As schools re-open their doors, so do the Members of the European Parliament return to their offices in Brussels. The first day after recess, 1st September, was this time even more interesting for the MEPs as it’s also the first day after the elections. New MEPs have arrived and some old ones were re-elected in order to represent their constituencies in the only supranational parliament in the world. Political groups represented in the European Parliament of 2014-2019 now hold a different balance than they had in the previous mandate. Here, we present some main topics, which the MEPs will have to address before the end of this year. All deliberations of the European Parliament and its Committees can be followed live with interpretation at EPTV.
The first and probably also the most important decision that the MEPs will have to take by the end of 2015 is nomination of individual members of the new European Commission. Even through candidates are presented by Member States, they still need to undergo detailed hearings in the Parliament, where Members quizz them on their backgrounds as well as assess their personal integrity. The hearings are expected to start by the end of September and continue for a month. By end October the Parliament will formulate it’s position on the whole College of Commissioners as a package.
A COMMITTEES WEEK
The European Parliament works by “weeks”. Each week in each month has its very own specific function and agenda in order to allow for an efficient organisation of work. The first week of September is a “Committees week”. It certainly is not a coincidence that the very first two committees to have sat this autumn were the Committee on industry, research and energy (ITRE) and the Committee on External affairs (AFET). Topics dealt with in these two committees are of the outmost importance in the first four months of the new Parliament.
Climate chance and security of energy supply will be key topics to be discussed in the ITRE Committee. The MEPs have been for the last couple of years already deliberating extensively on the issues of energy policy and its role in the future structure of the Union’s efforts in combating climate change.
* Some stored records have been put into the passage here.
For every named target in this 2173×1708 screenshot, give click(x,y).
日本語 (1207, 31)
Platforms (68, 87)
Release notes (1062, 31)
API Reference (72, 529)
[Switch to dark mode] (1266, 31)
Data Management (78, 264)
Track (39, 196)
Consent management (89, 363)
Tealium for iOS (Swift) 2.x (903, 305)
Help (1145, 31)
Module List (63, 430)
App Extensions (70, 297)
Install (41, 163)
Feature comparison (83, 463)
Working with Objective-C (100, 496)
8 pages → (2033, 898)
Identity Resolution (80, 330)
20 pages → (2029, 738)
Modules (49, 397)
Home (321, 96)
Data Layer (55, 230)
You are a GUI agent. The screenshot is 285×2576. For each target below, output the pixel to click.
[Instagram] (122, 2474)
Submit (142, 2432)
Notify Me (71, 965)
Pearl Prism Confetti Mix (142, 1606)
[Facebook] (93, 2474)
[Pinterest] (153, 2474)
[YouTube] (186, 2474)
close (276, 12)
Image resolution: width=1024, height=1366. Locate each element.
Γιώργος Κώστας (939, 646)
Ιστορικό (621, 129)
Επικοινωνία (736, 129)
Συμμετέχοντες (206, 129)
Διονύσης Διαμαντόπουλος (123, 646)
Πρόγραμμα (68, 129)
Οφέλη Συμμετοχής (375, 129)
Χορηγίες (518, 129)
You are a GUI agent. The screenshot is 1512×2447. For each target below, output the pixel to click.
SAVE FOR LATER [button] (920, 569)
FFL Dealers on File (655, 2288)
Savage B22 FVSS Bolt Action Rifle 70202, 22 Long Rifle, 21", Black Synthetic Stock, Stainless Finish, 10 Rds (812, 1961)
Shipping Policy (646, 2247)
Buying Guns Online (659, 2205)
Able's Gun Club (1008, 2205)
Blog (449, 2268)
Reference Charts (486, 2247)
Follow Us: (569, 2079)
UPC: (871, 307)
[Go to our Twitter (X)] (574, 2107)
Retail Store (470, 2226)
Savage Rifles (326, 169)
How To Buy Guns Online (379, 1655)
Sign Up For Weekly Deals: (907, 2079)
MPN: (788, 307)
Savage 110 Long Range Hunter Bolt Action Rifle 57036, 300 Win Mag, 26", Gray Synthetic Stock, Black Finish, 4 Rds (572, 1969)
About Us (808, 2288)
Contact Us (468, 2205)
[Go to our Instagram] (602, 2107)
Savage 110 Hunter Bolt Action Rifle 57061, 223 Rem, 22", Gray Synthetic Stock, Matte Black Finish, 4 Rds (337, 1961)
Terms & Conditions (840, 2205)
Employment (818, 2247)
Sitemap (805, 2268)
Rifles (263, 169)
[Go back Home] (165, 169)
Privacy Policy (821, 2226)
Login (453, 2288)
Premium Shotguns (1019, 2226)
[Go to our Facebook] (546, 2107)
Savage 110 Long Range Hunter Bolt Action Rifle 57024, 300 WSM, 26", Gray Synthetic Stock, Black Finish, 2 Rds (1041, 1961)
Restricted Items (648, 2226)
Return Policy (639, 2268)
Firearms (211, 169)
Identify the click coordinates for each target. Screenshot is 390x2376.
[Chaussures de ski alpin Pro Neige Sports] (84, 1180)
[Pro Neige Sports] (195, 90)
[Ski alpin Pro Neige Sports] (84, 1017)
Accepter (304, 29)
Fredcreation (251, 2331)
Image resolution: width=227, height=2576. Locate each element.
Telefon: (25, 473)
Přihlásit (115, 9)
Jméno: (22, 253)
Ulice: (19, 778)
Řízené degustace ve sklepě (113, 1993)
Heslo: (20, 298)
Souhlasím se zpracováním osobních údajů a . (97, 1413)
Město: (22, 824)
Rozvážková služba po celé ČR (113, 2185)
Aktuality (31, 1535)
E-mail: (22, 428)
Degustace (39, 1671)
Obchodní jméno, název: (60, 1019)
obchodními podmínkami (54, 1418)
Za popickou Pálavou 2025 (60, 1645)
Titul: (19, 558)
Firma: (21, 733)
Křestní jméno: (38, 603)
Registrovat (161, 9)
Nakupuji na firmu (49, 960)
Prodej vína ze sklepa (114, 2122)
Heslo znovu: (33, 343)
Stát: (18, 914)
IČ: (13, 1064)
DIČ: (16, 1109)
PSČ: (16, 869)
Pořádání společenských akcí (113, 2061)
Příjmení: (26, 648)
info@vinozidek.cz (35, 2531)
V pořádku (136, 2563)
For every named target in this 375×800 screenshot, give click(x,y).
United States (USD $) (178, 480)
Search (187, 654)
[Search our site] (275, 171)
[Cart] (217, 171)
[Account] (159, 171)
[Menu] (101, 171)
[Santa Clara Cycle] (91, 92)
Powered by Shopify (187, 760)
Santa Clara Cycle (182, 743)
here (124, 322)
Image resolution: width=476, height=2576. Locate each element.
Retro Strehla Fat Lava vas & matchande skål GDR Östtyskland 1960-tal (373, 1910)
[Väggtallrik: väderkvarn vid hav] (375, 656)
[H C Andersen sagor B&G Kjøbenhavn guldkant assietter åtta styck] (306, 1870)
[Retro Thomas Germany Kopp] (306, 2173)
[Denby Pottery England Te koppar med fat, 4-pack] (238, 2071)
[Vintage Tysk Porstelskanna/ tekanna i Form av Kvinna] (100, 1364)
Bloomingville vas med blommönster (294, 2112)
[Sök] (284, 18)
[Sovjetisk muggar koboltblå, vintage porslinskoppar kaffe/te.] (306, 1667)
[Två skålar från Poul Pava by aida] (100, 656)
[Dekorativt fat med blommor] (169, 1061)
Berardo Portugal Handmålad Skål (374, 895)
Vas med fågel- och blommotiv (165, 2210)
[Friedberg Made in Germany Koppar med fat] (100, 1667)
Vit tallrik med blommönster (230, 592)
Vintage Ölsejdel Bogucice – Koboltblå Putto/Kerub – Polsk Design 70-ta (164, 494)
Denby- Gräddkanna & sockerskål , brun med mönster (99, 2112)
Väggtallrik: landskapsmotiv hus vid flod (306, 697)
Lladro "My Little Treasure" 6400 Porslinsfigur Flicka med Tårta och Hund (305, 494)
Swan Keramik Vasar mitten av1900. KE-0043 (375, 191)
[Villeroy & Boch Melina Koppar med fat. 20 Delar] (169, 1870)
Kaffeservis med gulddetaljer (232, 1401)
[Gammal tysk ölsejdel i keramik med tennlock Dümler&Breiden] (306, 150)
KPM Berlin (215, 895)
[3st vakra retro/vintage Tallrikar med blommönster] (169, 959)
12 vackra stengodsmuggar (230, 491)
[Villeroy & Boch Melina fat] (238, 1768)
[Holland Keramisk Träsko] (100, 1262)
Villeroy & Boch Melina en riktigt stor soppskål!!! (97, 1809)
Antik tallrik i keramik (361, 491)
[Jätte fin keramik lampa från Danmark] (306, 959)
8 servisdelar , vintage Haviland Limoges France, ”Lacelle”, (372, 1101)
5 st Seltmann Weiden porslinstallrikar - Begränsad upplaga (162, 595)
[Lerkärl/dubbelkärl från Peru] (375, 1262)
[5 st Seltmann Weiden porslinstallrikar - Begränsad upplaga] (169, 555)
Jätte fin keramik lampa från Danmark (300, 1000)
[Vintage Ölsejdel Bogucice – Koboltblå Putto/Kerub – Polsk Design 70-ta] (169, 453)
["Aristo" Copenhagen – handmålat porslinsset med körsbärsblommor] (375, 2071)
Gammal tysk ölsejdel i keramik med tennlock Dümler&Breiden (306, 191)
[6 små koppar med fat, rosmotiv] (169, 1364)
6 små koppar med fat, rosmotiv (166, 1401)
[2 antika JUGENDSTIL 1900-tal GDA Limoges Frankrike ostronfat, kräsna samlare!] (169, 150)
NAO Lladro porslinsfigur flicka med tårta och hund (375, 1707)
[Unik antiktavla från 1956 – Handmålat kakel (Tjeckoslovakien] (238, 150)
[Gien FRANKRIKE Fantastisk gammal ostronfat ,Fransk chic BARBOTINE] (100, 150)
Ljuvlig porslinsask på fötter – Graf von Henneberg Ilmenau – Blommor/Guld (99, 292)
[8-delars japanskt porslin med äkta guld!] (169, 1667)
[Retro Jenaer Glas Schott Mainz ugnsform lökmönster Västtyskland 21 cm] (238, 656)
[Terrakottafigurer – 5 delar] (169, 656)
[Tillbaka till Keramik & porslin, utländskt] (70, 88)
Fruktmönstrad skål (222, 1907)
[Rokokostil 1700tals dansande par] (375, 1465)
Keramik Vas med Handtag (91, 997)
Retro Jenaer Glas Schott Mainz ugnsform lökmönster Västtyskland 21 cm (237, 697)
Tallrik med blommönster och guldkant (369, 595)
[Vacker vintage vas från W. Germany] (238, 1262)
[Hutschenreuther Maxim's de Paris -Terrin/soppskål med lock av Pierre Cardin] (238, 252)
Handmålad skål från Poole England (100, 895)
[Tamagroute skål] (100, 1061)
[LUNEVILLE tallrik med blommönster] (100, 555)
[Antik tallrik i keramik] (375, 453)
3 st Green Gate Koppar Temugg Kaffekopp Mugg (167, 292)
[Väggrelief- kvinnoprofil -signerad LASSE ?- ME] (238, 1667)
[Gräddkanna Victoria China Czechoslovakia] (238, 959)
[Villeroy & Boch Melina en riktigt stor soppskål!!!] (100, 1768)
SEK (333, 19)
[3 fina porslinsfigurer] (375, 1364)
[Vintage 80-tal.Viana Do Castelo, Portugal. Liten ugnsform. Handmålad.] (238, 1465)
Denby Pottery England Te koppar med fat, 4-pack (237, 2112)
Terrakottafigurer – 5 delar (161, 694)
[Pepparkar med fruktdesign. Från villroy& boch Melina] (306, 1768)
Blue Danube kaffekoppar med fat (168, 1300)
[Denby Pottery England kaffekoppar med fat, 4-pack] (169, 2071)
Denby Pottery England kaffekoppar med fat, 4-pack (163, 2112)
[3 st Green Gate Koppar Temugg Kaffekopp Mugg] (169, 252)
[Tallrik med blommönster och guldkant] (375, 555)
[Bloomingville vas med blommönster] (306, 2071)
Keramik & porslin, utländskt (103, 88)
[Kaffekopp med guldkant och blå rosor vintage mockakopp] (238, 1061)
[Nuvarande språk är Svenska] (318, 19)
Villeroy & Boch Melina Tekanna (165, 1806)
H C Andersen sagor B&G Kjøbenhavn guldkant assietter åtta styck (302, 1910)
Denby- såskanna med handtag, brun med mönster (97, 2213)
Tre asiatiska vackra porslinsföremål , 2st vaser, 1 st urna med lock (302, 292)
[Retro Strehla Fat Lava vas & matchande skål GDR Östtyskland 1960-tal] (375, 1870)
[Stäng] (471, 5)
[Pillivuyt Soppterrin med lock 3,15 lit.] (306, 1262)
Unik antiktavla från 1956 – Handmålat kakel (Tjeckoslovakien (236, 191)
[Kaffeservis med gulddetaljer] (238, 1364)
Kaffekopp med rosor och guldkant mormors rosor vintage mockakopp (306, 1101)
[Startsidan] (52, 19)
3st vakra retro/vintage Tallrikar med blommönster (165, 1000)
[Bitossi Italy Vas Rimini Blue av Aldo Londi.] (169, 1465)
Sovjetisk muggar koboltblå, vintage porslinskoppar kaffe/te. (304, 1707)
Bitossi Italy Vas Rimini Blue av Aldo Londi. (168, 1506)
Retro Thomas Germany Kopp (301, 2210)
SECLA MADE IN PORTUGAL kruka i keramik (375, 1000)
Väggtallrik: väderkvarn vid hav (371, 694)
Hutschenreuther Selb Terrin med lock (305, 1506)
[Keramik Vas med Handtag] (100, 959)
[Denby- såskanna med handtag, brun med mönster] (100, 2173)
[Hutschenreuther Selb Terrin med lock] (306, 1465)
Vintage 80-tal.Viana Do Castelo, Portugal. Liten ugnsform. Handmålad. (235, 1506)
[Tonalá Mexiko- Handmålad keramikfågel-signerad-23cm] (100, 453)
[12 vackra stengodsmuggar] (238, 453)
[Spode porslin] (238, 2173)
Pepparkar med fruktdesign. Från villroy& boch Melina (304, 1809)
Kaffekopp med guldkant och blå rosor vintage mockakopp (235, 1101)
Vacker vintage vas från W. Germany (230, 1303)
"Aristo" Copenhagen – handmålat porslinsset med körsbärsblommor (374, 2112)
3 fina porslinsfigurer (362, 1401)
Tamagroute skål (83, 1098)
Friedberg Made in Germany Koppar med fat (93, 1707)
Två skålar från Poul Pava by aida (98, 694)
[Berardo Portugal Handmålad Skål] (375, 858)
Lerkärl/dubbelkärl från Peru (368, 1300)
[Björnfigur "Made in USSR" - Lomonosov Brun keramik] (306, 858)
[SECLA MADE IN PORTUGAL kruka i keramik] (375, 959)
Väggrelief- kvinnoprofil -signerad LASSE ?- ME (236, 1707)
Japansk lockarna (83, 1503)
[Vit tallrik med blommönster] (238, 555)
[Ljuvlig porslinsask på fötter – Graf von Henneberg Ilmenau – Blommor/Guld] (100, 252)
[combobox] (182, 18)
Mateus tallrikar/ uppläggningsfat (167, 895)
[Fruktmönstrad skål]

The previous Parliament adopted some important documents such as the Energy roadmap 2050, as well as regulations in the areas of emissions reductions, nuclear safety, clean coal and carbon capture and storage and more. The Union and in its framework also a delegation from the European Parliament, is present at annual UN Framework Convention for Climate Change conferences and the new Parliament will need to discuss in particular the delicate issue of striking the right balance between economic development and green technologies. Taking into consideration the political structure of the new European Parliament we can probably expect that European policies will be “greener” than they have been until today. In most of the areas of the ITRE Committee, the Parliament has a co-decision right with the Council. This means that it’s decisions are not only very important but also binding in drafting EU legislation.
Ukraine crisis, instability in Iraq and war in Gaza will be those key topics discussed in the AFET Committee. The MEPs will try to gather as much political weight possible in order to have their voices heard in the bigger context of the EU. The European Parliament doesn’t have co-decision rights on the foreign policy affairs. Threrfore the MEPs use the power of Declarations and (un)official delegations to crisis areas.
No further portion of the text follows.